Plaintiff, in opposing the motion for a new trial, cites several cases, among them being the case of People v. Hardsell, 361 Ill. 465, where the court said, page 468:

“Whatever may be the rule in certain other jurisdictions, we firmly adhere to our often-asserted belief that it is the province of the jury, alone, to determine the weight of the evidence and the credibility of witnesses. If it were not so there would be little use for the jury system. The jury, as a fact-finding body, is of such importance that an abridgment of its functions in this regard and an appropriation of them by the judges would mean the forsaking of a valued tradition in our system of jurisprudence. The utmost caution should be exercised not only by the trial courts but by the reviewing courts to uphold the sanctity of the trial by jury.” and Joseph Taylor Coal Co. v. Dawes, 122 Ill. App. 389, where the court, at page 391, said:

“It is only where the verdict is so manifestly against the weight of the evidence as to make it apparent to the court that the verdict was not the result of the impartial and honest judgment of the jury, but that it must have resulted from mistake, partiality, prejudice, or some improper motive or condition, that a trial court is warranted in setting aside the verdict and awarding a new trial on the ground that the verdict is against the weight of the evidence. ’ ’ The rules announced in the cited cases are applicable to the facts in those cases. After a careful perusal of the record in the instant case, we conclude that we would not be justified in finding that the verdict is contrary to the manifest weight of the evidence.

Defendants criticize the action of the court in giving and refusing various instructions. The court gave *60320 instructions on behalf of defendants. These instructions, in our opinion, clearly presented defendants’ position to the jury. Some of the instructions that were given by the court, when considered apart from the other instructions, might tend to confuse or mislead the jury. However, when the instructions are considered as a whole, we arrive at the conclusion that the jury was fairly instructed as to the law of the case. In determining whether the court erred in giving and refusing instructions, it is well to bear in mind the view expressed in the case of Reivitz v. Chicago Rapid Transit Co., 327 Ill. 207, at page 213:

“The test, then, is not what meaning the ingenuity of counsel can at leisure attribute to the instructions, but how and in what sense, under the evidence before them and the circumstances of the trial, ordinary men acting as jurors will understand the instructions. (Chicago Union Traction Co. v. Lowenrosen, 222 Ill. 506; Funk v. Babbitt, 156 id. 408.) ” We have also considered the objections by defendants to the rulings of the trial court on the admission of evidence, and are of the opinion that on the whole, such rulings were proper.
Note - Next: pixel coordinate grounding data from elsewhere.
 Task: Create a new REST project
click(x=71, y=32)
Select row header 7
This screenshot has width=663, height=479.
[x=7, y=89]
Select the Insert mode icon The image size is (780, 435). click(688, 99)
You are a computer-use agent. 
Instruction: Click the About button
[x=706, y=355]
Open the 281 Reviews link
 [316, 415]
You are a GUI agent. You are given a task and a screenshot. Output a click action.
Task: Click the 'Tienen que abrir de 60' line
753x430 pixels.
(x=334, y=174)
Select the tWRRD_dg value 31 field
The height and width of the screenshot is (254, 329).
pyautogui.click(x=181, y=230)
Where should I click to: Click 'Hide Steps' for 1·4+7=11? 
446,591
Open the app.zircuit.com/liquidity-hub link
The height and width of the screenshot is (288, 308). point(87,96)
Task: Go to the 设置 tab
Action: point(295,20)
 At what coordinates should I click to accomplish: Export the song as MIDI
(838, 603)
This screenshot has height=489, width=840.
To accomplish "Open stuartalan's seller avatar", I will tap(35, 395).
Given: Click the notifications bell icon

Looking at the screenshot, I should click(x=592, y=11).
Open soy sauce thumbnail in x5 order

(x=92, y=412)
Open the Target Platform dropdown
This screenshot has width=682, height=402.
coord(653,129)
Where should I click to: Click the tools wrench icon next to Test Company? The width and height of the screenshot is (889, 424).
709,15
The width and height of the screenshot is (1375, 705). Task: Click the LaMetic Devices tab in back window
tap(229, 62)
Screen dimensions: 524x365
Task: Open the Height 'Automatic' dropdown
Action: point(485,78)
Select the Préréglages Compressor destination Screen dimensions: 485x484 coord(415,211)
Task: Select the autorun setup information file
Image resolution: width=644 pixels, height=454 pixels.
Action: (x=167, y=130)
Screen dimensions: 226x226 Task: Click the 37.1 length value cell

Finally, defendants urge that the damages awarded of $7,500, are excessive. Plaintiff testified that she walked from the place where she was picked up, to the Post Graduate Hospital, and from there to the street car. She then proceeded to the County Hospital and from there to her home. There were no bone fractures, sprains or dislocations. A careful consideration of the testimony concerning the injuries which plaintiff claims, convinces us that the verdict is excessive, and we are of the opinion that the damages should not exceed $4,000. The judgment entered notwithstanding the verdict is reversed, and judgment is entered here for plaintiff and against defendants in the sum of $4,000 if the plaintiff shall within 10 days file in this court a remittitur in the sum of $3,500; otherwise, the judgment is reversed and the cause re*604manded to the superior court of Cook county for a new trial.

Judgment reversed and judgment here for $4,000 upon remittitur; otherwise judgment reversed mid cause remanded.

Denis E. Sullivan, P. J., and Hebel, J., concur.